## Exercise directions:
Extract every line starting at the line that contains "Task: Click the Appearance paintbrush icon" and ending with the final line of the data, inclusive; give only those lines, word for word.

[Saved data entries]
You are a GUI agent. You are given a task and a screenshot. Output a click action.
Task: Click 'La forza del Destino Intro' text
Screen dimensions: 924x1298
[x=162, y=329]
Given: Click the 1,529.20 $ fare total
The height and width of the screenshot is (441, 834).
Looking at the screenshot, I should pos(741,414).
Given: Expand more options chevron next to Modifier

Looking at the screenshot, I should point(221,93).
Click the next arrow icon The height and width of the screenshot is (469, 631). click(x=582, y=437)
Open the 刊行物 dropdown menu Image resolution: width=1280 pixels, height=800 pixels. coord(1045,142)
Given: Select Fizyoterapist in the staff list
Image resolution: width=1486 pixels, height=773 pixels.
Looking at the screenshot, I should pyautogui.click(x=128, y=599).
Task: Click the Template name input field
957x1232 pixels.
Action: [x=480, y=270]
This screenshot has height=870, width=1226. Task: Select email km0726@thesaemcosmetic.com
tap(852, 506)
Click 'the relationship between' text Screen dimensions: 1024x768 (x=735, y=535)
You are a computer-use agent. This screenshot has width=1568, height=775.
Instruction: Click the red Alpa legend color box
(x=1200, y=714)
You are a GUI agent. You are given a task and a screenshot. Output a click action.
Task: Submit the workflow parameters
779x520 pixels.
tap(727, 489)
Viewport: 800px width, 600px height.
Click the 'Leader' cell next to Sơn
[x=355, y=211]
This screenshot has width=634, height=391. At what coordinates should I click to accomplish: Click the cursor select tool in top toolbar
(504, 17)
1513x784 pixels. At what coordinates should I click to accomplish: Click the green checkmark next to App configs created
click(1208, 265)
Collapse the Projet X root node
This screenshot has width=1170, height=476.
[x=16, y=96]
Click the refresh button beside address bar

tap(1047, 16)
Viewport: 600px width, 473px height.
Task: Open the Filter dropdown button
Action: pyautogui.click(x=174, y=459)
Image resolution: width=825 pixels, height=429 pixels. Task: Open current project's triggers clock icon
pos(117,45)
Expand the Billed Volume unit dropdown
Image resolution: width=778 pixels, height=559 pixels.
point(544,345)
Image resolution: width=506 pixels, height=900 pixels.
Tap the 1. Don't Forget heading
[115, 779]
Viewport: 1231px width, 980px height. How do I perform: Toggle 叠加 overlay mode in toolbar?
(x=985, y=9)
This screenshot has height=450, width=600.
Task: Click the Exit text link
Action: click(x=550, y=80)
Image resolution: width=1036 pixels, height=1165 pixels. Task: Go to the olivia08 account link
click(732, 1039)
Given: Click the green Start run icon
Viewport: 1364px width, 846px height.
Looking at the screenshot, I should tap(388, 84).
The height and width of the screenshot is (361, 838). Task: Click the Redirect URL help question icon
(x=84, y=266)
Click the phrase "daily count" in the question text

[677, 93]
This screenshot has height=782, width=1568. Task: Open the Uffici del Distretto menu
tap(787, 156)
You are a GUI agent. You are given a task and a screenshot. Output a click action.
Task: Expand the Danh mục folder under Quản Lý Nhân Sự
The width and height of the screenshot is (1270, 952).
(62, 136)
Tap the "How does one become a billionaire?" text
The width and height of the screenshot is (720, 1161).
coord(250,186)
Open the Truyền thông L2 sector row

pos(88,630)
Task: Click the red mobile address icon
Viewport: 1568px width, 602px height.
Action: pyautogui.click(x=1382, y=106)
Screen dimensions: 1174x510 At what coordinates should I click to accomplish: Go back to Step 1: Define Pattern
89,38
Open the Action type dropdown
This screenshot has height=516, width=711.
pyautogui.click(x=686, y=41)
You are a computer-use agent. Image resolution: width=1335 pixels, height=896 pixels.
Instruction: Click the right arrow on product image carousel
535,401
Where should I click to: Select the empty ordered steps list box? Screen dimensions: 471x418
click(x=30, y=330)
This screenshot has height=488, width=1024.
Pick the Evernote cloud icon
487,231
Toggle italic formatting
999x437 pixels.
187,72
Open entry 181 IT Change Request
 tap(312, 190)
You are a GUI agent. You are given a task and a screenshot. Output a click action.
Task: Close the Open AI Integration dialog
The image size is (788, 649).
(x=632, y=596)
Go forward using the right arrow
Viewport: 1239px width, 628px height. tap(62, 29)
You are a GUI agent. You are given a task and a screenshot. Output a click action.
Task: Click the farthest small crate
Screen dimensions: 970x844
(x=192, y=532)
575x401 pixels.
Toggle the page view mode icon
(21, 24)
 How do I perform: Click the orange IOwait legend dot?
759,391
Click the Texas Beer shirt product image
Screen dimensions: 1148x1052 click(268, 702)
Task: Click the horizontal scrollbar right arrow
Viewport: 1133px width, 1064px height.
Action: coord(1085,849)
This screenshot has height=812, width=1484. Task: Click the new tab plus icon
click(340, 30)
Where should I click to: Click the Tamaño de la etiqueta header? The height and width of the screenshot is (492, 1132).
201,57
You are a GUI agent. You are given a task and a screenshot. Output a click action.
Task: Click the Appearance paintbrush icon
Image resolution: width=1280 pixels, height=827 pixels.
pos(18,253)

## Exercise response:
Task: Click the Appearance paintbrush icon
Image resolution: width=1280 pixels, height=827 pixels.
pos(18,253)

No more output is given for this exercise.